Consider this mistake from the lead’s perspective. They come across your ad, and are enticed to click to get whatever you’ve promised. Once they click, they’re taken to your homepage and now they must navigate themselves to the right place. The only problem: You have dozens of links on your homepage, and it’s difficult for a new visitor to know how to get the information that they need. When faced with this conundrum, most leads will simply click on the back button and leave.
The page that you link to should mirror the message on your ad. It should act as the beginning of your customer funnel. Don’t overwhelm them with too much information, such as who you are, what else you sell and do– they’re not concerned with any of that. They only want the answer to their specific query and to collect on the benefit that your ad promised them. For this reason, you need to link to an optimized landing page.
In your landing page, include the following:
A message match to your ad. Leads who click onto your site from your ad should be met with what they’re expecting.
A call to action. Now that the lead is on your page, what should they do next? Make your call to action easy to find and understand.
Mistake #4: Targeting the Wrong Keywords
Let’s talk about keywords, because they serve as the heart of your ad campaign.
When writing a PPC ad, you’ll need to include and target specific keywords that match what your target audience is searching for. You already know that.
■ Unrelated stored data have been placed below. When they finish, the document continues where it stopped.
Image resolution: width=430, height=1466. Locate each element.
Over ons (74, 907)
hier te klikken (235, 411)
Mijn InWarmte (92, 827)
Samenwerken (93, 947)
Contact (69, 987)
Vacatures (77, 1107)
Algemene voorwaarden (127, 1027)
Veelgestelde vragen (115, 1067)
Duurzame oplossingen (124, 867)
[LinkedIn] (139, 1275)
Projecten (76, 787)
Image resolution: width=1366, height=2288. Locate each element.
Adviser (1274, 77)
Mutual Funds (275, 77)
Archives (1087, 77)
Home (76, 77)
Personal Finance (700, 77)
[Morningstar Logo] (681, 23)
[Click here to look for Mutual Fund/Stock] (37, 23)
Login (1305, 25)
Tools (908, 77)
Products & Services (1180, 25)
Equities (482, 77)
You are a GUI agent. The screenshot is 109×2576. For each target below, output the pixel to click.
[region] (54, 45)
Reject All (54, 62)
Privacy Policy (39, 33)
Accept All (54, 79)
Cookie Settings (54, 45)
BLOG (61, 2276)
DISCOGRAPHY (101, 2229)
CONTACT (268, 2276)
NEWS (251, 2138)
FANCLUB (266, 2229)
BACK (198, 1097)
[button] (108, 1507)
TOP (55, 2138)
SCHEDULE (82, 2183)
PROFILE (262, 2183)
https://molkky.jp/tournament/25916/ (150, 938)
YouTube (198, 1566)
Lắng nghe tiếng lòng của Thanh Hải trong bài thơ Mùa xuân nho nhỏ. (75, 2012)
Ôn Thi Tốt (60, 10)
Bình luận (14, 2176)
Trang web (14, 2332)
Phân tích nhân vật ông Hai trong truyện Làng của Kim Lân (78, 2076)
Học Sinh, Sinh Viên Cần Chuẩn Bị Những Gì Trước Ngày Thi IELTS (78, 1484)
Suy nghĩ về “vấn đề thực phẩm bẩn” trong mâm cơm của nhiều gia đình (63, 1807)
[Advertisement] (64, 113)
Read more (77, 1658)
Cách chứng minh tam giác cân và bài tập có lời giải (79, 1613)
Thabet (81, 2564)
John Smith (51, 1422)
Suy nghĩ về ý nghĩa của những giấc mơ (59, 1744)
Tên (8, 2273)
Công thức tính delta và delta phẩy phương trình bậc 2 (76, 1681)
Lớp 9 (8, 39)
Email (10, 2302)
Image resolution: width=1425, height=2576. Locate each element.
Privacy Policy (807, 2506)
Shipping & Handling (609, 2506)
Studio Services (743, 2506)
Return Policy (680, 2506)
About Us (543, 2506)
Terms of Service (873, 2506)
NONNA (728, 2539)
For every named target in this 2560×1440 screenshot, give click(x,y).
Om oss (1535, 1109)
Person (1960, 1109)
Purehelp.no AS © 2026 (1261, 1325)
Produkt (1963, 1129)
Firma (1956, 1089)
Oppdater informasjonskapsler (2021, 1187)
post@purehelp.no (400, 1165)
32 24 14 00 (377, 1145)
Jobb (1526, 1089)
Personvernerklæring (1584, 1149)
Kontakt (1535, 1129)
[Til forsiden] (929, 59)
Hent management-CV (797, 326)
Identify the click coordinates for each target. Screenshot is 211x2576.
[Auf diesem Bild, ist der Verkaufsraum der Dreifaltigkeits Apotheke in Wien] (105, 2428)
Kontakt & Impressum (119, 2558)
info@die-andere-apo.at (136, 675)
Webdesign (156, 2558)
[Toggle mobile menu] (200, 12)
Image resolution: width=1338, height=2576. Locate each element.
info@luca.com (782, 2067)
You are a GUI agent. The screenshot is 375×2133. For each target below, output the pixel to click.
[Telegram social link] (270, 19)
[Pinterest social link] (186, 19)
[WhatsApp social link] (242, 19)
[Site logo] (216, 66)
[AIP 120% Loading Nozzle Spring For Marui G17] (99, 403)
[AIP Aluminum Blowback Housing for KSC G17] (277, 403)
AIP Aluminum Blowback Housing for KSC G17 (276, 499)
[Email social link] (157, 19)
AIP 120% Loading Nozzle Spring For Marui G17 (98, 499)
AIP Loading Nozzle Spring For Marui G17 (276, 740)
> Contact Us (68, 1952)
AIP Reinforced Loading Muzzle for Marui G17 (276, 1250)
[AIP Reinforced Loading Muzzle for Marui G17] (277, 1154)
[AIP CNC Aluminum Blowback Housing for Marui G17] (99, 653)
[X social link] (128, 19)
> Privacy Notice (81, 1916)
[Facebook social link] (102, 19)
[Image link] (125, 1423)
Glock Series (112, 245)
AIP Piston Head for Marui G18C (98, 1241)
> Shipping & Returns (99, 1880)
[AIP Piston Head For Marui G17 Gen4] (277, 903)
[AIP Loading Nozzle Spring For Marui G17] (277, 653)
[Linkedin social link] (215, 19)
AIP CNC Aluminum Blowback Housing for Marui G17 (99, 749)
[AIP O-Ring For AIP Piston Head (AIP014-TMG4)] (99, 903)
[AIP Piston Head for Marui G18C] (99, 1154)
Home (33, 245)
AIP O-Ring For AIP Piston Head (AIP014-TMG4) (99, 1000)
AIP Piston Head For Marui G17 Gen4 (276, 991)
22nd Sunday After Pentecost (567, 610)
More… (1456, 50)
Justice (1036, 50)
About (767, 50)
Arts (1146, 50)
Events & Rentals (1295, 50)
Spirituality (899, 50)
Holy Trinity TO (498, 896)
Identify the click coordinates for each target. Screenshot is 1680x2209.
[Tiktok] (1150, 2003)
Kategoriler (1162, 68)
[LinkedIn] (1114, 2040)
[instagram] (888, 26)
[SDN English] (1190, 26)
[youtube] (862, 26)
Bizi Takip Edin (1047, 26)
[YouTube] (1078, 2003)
What you may not know is that not all keywords are created equal, and so-called “long tail keywords” are more effective than short tail keywords.
Here’s a quick primer on long tail keywords. A long tail keyword contains two or more keywords that make up a keyword phrase. This keyword phrase mimics natural language. In other words, it should resemble actual queries.
Short tail keywords, on the other hand, are usually composed of one word. The problem with short tail keywords is they are too general and the user’s intent may not be known. Does someone searching for “sneakers” want to purchase, visit a store, or learn about new styles? that it’s almost impossible to rank for them. Let’s say you’re advertising a fair-trade shoe company. You’re probably not going to want to show up for “cheap sneakers” or you might only sell adult sizes so you don’t want to show up for “kids sneakers.” If you’re hoping to rank for a keyword such as “sneakers,” you’d be in direct competition with countless other companies like Nike or New Balance. These big companies have huge budgets that your company probably can’t compete with directly.
However, if you go for a long tail keyword, like “fair trade athletic shoes”, you’ll likely have a better chance of reaching your target customer. Long tail keywords have less competition and, you guessed it, fewer searches. But you also get a higher quality of leads from targeting long tail keywords. If you’re targeting everyone that’s searching for sneakers, you’ll inevitably reach people who want Nikes and not your shoes. If you target just those people who are searching for fair trade sneakers, you’ll be closer to your ideal customer.
Long tail keywords often perform better because you’re capturing customers who are further into their decision than people who are simply in discovery mode.
Mistake #5: Not Using Negative Keywords
Last but certainly not least is the power of negative keywords.
While keywords tell Google and/ or Bing what your ad is about, negative keywords tell them when to not show your ad.
Here’s an example: Let’s say you own an orchard and sell and ship hand-picked apples. In your PPC ad, you want to target people who like apples and are interested in buying organic apples. However, you wouldn’t want your ad displayed every time someone types “buy” and “apple” in their search query. What if they typed “buy apple iphone”? If your ad shows up and they click on it by mistake, not only will they be disappointed when they arrive on your orchard-centric website, you’ll have to pay for it.
Here’s how negative keywords save the day. You can make a list of the keywords that are related but that you don’t want to be associated with your product, service, or brand. In the above example, you may include “iphone, ipad, macbook, mini, desktops, and laptops”.
Negative keywords allow you to have more control over who will see your PPC ads.